Parte das medidas havia sido antecipada por Lula em pronunciamento na quinta-feira (30). Entre os pontos apresentados, o presidente disse que participantes do Novo Desenrola ficarão impedidos de acessar plataformas de apostas on-line por um ano. No pronunciamento, Lula afirmou: " Agora, o que não pode é renegociar a dívida e continuar perdendo dinheiro apostando em bet. Por isso, quem aderir ao Novo Desenrola Brasil ficará bloqueado por um ano em todas as plataformas de apostas on-line. Não é justo que as mulheres tenham que trabalhar ainda mais para pagar as dívidas de jogo dos maridos", informou o presidente em pronunciamento em rede nacional de rádio e TV em celebração ao Dia do Trabalhador.

Um dos eixos do programa envolve o FGTS (Fundo de Garantia do Tempo de Serviço) como ferramenta para quitação de dívidas, com autorização de uso de até 20% do saldo. O modelo prevê que a movimentação seja feita diretamente entre bancos para assegurar o pagamento dos débitos, incluindo situações em que uma dívida de R$ 2 mil possa ser quitada por transferência autorizada via Caixa Econômica Federal à instituição credora.

O ministro do Trabalho e Emprego, Luiz Marinho (PT), estimou impacto de R$ 4,5 bilhões no FGTS, enquanto o esboço do programa prevê uma trava de R$ 8 bilhões para a saída de recursos destinada à iniciativa. A proposta, porém, enfrenta críticas de analistas e de setores produtivos, que apontam possíveis efeitos sobre habitação e sobre o “colchão” financeiro dos trabalhadores. Marinho afirmou que não vê risco ao Minha Casa, Minha Vida, argumentando que o volume representa menos de 1% do saldo total do fundo.

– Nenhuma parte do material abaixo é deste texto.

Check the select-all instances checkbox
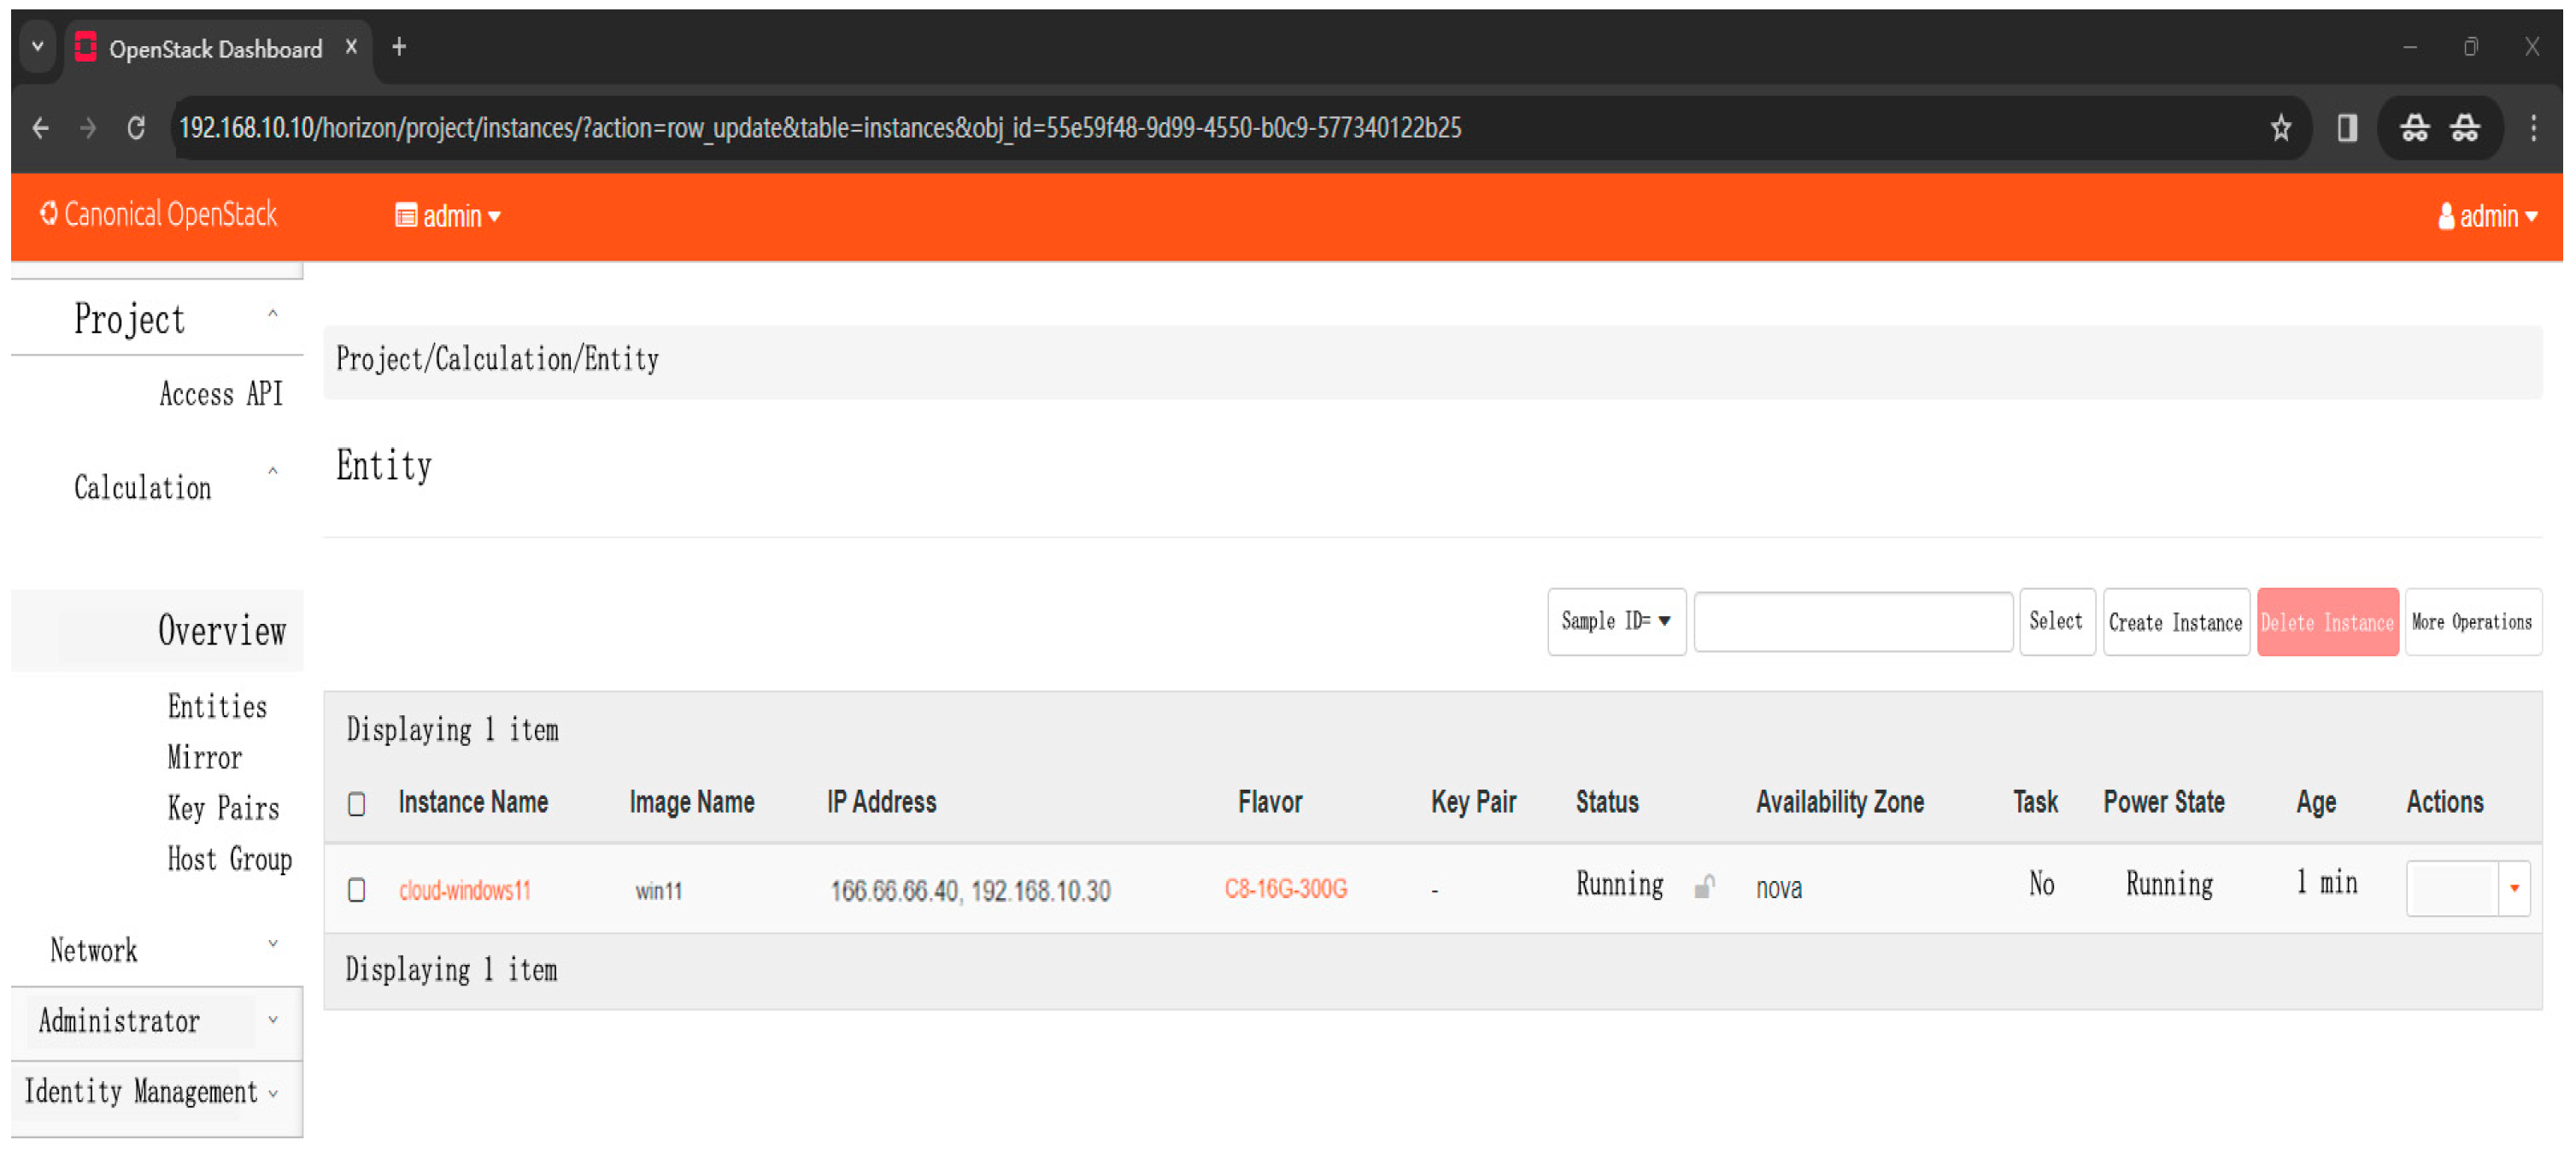click(x=357, y=803)
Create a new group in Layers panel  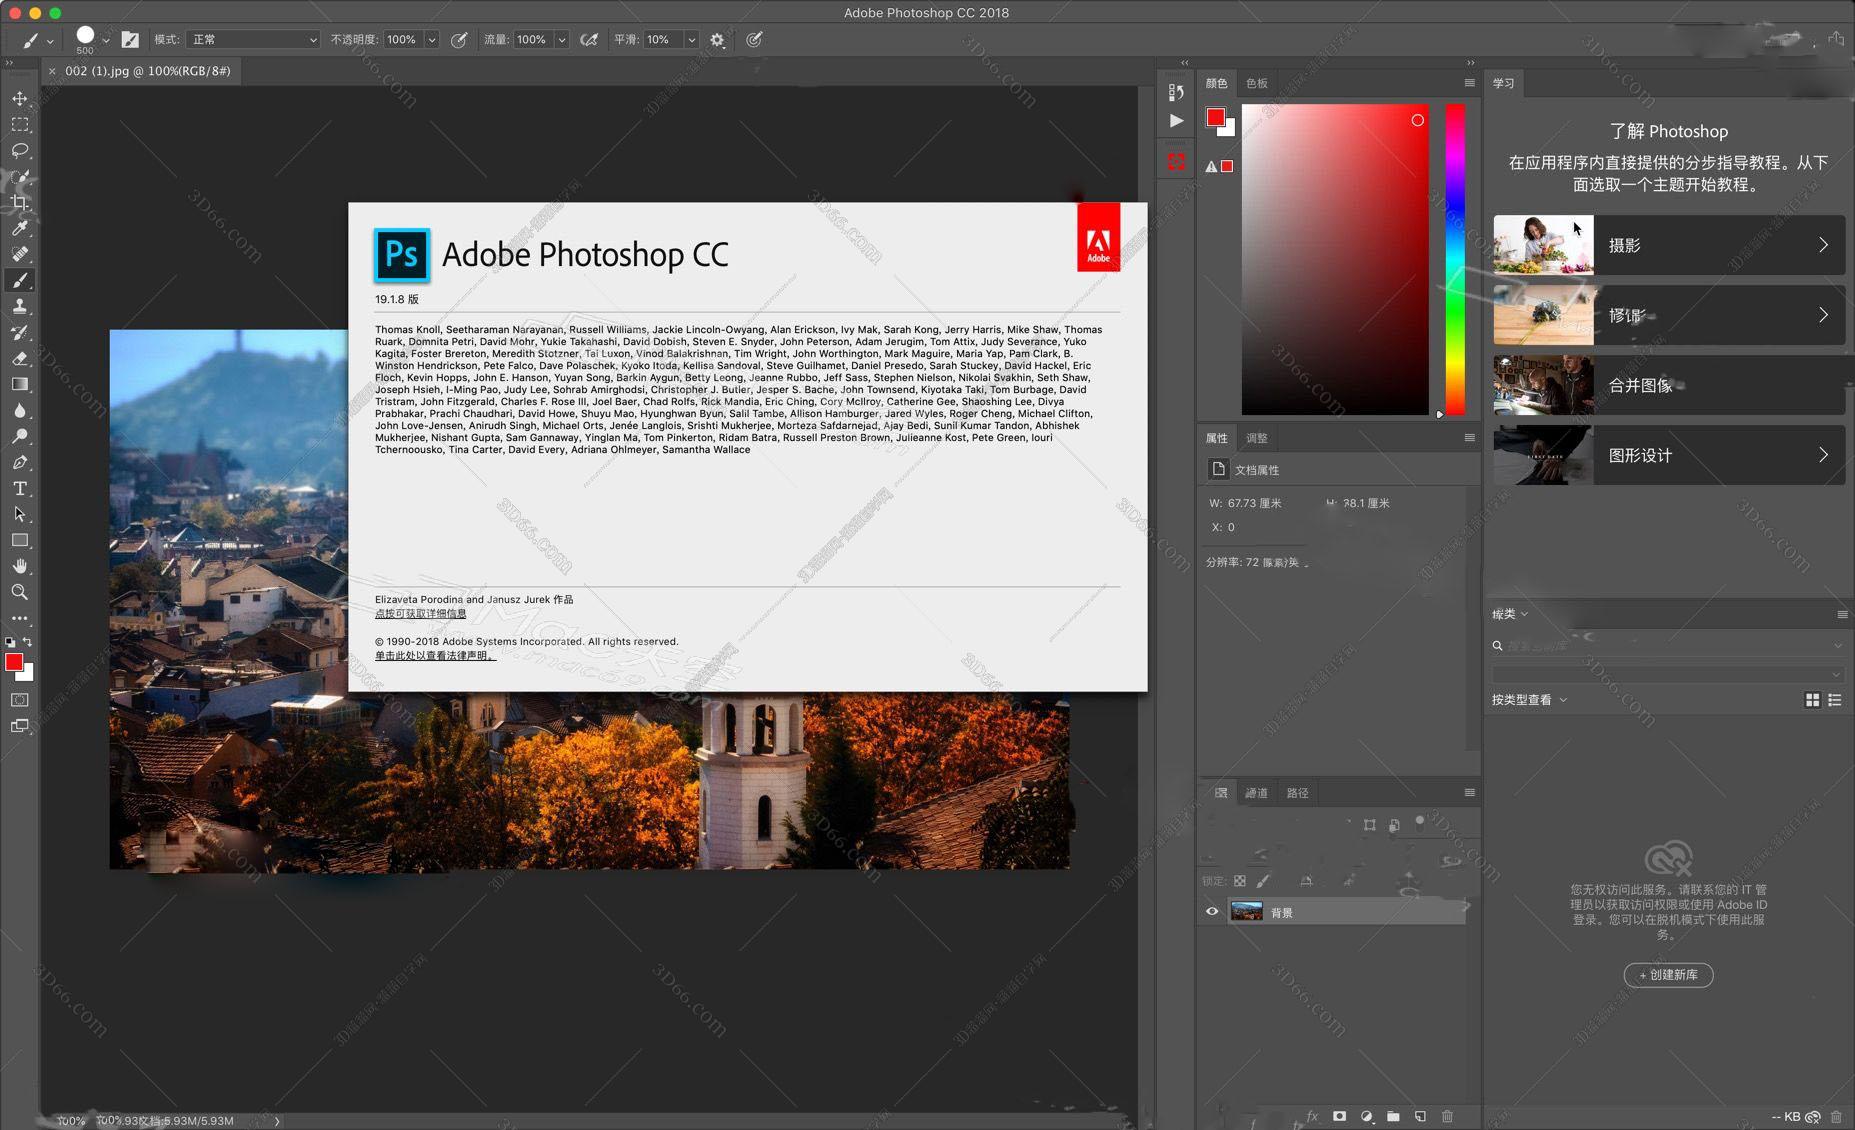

A Abrainc (Associação Brasileira de Incorporadoras Imobiliárias) manifestou preocupação com a medida, citando possível desvio de finalidade e impacto no setor habitacional.

O anúncio ocorre em um cenário de juros elevados e de endividamento em alta. Segundo o Banco Central, o indicador de endividamento das famílias chegou a 49,9% em fevereiro, o maior nível da série histórica iniciada em 2005. No mesmo mês, o comprometimento da renda das famílias com o serviço da dívida atingiu 29,7%, também recorde.

De acordo com o ministro da Fazenda, Dario Durigan, a renegociação pode ganhar novas fases com três grupos focais — famílias, informais e pequenas empresas. Na etapa inicial, a previsão apresentada é de atendimento a pessoas físicas.